Extracted material Start Marker

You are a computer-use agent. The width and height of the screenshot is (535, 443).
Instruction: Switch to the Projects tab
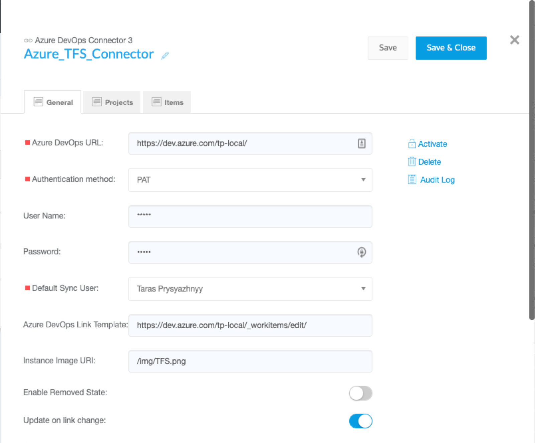pyautogui.click(x=112, y=102)
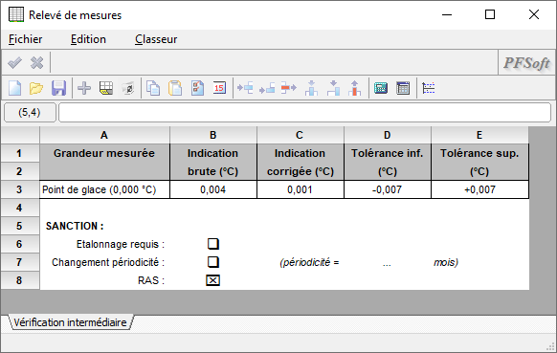This screenshot has height=353, width=557.
Task: Select column D header
Action: coord(388,135)
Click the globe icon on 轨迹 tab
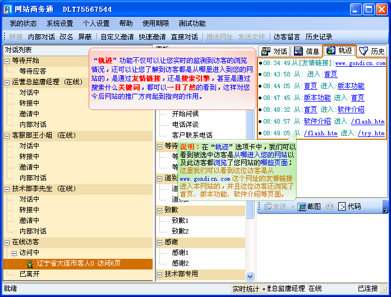Viewport: 391px width, 297px height. click(330, 51)
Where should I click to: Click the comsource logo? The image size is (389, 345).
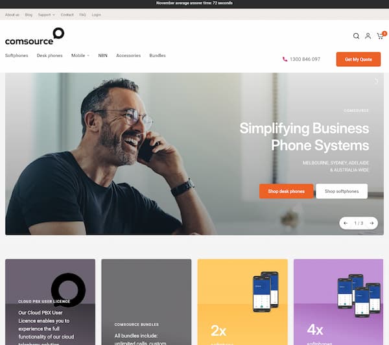coord(34,36)
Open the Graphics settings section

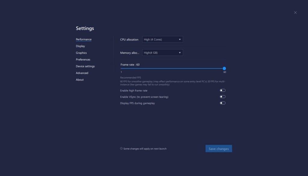[81, 53]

Extracted material End Marker

* [Exercise details]: Omit the pictures; print the records above exactly.

* [Result for this task]:
You are a computer-use agent. The width and height of the screenshot is (535, 443).
Instruction: Switch to the Projects tab
pyautogui.click(x=112, y=102)
This screenshot has height=353, width=557.
Task: Select column D header
Action: coord(388,135)
Click the globe icon on 轨迹 tab
Viewport: 391px width, 297px height. click(330, 51)
Where should I click to: Click the comsource logo? The image size is (389, 345).
coord(34,36)
Open the Graphics settings section

[81, 53]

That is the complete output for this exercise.